Quando fu il turno di Paride, un suo amico gli diede una spinta, che lo proiettò nel fiume. Essendo, in quella zona, il Danubio pieno di mulinelli, uno di questi trascinò Paride in fondo.
Lo stesso amico, Nando, provetto sub, si tuffò prima che i tedeschi avessero modo di accorgersi di quello che stava succedendo. Nando raggiunse Paride in fondo al fiume e afferrandolo per i capelli lo trascinò sulla riva opposta, ormai lontano dalla zattera nemica. Paride per questo si ammalò di pleurite. Nando salvato l'amico, riuscì a trascinarlo fino ad una cascina, dove dei contadini bulgari li nascosero, nutrendoli ogni giorno con uova appena covate.

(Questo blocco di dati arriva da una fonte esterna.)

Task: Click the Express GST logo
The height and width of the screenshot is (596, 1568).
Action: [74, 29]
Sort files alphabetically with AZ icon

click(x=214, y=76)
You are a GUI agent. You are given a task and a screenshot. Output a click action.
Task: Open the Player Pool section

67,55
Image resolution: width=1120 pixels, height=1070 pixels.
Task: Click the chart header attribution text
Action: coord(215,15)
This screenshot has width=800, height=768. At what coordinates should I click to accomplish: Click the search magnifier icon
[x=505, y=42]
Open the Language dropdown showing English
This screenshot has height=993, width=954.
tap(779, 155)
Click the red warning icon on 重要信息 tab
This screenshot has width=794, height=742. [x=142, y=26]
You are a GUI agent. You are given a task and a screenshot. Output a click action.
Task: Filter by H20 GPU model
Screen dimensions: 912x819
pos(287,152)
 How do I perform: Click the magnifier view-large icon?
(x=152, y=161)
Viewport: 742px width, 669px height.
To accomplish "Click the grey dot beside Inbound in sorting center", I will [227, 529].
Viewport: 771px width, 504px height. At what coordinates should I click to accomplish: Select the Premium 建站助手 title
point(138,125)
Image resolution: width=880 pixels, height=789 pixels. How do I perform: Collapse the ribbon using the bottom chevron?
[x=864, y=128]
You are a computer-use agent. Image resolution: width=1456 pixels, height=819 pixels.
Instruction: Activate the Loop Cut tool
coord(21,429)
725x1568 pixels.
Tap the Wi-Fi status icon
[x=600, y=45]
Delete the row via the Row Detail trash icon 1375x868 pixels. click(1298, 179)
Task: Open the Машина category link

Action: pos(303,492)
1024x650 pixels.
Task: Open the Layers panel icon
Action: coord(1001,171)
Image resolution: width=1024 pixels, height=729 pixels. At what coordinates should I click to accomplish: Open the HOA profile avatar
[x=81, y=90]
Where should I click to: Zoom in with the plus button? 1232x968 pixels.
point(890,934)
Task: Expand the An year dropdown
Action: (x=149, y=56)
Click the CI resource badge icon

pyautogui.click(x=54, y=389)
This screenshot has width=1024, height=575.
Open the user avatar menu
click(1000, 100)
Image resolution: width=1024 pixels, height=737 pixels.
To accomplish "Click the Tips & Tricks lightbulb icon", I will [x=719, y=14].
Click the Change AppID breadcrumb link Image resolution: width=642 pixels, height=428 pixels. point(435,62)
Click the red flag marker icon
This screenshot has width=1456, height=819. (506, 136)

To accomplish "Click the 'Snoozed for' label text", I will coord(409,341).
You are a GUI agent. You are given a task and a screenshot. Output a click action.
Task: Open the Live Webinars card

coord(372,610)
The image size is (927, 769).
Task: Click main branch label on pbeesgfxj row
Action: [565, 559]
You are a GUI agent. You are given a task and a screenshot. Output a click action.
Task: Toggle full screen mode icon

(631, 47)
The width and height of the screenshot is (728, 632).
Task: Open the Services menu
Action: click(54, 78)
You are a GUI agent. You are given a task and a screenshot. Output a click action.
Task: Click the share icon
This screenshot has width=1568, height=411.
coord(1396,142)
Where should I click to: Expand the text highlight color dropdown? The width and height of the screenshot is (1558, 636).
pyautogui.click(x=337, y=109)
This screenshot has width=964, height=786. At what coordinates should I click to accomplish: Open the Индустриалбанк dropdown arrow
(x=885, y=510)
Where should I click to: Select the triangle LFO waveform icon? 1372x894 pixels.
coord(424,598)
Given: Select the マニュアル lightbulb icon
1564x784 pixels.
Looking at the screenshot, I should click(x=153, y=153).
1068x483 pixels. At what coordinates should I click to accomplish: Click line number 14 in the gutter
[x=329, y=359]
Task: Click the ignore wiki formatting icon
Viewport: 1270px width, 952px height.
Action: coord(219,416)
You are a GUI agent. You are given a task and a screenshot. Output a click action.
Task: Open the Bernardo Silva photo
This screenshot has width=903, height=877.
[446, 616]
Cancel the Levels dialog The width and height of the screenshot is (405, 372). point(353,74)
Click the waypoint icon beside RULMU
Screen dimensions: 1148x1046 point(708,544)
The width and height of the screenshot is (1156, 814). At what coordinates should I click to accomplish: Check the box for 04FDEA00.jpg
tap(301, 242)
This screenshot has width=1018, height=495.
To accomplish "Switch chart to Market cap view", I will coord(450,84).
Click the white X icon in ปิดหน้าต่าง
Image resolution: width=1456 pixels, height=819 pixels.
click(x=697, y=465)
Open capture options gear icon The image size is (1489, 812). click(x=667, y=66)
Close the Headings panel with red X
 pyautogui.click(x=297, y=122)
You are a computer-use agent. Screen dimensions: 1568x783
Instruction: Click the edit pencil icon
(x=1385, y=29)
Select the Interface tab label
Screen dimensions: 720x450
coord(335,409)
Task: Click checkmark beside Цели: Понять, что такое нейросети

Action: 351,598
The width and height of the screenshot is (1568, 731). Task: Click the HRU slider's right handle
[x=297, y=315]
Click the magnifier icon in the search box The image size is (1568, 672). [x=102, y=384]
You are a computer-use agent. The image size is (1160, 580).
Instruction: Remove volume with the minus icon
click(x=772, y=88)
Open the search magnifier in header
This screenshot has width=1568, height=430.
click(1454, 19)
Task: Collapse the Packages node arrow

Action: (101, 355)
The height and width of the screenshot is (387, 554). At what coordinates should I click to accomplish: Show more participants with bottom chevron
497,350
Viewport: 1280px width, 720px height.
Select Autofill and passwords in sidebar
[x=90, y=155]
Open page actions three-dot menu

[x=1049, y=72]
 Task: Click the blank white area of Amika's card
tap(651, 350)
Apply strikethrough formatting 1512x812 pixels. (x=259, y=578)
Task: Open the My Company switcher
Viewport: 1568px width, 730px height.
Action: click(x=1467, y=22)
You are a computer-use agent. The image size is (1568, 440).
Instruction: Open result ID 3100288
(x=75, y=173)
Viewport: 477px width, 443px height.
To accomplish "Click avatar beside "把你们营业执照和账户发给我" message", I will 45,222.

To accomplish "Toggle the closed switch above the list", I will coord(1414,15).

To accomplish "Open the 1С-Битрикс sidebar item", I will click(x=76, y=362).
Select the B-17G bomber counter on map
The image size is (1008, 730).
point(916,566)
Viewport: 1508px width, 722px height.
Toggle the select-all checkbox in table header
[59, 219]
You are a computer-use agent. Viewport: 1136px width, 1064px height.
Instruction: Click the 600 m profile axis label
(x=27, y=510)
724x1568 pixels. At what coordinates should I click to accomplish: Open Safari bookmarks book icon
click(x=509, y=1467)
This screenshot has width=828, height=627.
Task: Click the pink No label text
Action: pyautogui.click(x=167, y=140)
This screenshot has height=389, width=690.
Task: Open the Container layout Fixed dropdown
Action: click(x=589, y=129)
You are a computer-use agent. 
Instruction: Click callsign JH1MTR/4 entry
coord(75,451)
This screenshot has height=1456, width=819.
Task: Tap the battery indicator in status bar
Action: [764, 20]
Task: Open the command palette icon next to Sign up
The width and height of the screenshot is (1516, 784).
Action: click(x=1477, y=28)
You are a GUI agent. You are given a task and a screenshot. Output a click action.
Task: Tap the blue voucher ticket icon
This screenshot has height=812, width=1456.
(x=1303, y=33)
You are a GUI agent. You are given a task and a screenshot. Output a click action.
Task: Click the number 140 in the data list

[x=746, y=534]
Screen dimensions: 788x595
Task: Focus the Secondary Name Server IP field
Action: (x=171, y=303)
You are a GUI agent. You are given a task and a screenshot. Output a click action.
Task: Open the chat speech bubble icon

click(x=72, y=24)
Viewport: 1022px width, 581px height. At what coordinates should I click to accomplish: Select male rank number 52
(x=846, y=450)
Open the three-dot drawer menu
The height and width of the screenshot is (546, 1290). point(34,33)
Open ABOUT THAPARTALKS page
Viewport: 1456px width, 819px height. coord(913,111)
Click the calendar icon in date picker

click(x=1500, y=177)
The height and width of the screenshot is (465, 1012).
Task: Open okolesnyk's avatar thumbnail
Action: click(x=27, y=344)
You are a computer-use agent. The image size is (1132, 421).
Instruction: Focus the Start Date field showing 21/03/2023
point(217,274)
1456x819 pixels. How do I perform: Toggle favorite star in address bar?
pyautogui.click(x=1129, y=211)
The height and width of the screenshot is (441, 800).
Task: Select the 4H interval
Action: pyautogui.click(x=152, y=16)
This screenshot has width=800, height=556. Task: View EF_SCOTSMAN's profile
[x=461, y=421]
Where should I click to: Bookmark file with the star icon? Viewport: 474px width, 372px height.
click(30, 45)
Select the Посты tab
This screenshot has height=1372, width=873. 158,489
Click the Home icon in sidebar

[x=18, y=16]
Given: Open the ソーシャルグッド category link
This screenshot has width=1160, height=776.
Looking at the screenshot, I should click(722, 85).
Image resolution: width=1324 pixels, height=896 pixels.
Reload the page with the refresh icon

Quel giorno della fucilazione, laggiù nel fiume, Paride, pur salvandosi, venne ferito da una raffica di mitra alla gamba destra e per tutta la vita ne portò le cicatrici.
Quando Paride guarì fu, assieme a Nando, ricatturato e, il giorno prima della nuova esecuzione, ci fu la resa da parte dei tedeschi e così poterono salvarsi.
Finita la guerra, tornò a casa e la famiglia si riunì.
Comprò un bar che gestiva con l'aiuto della moglie, che a breve si ammalò. Flora, interrotti gli studi aiutò, come già detto, il padre nella conduzione del bar. In alcuni intermezzi lavorativi trovò il tempo necessario con alcuni amici di "Radio Parma" per preparare un programma radiofonico, in cui si inneggiava alla nuova libertà.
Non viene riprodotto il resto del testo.